Hukum Mengangkat Kedua Tangan Ketika Berdoa Bagi Khathib Shalat Jum’at
Oleh: Asy-Syaikh Masyhur
bin Hasan Ali Salman hafidhahullah (1)
Dalam sebuah hadist:
عَنْ حُصَيْنٍ
عَنْ عُمَارَةَ بْنِ رُؤَيْبَةَ قَالَ رَأَى بِشْرَ بْنَ مَرْوَانَ عَلَى
الْمِنْبَرِ رَافِعًا يَدَيْهِ فَقَالَ قَبَّحَ اللَّهُ هَاتَيْنِ الْيَدَيْنِ
لَقَدْ رَأَيْتُ رَسُولَ اللَّهِ صَلَّى اللَّهُ عَلَيْهِ وَسَلَّمَ مَا يَزِيدُ
عَلَى أَنْ يَقُولَ بِيَدِهِ هَكَذَا وَأَشَارَ بِإِصْبَعِهِ الْمُسَبِّحَةِ
Dari Hushain (bin ’Abdirrahman) dari ‘Umaarah bin Ruaibah ia berkata bahwasannya ia melihat Bisyr bin Marwan di atas minbar dengan mengangkat kedua tangannya ketika berdoa (pada hari Jum’at).

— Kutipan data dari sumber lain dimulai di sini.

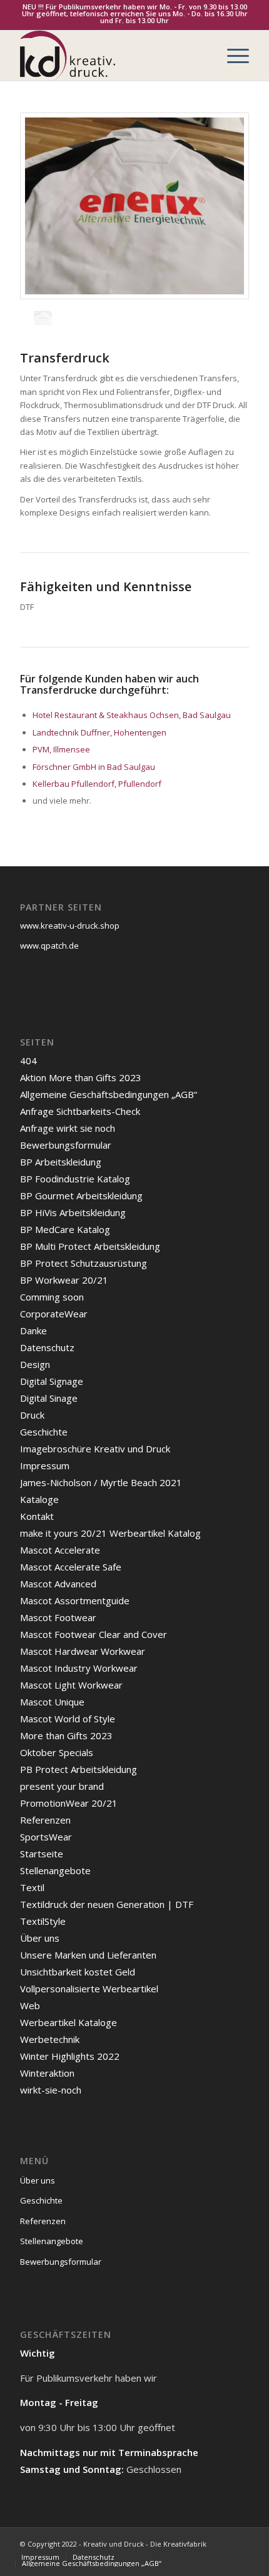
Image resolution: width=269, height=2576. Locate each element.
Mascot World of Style (67, 1718)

Maka ‘Umaarah pun berkata: "Semoga Allah menjelakkan kedua tangan ini. Sungguh aku telah melihat Rasulullah shallallaahu ‘alaihi wasallam ketika berada di atas minbar tidak menambahkan sesuatu lebih dari hal seperti ini". Maka ia mengisyaratkan dengan jari telunjuknya" (HR. Muslim no. 874).
An-Nawawi berkata:
هَذَا فِيهِ
أَنَّ السُّنَّة أَنْ لَا يَرْفَع الْيَد فِي الْخُطْبَة وَهُوَ قَوْل مَالِك
وَأَصْحَابنَا وَغَيْرهمْ
"Bahwasannya yang
sesuai dengan sunnah adalah hendaknya tidak mengangkat tangan ketika berkhutbah.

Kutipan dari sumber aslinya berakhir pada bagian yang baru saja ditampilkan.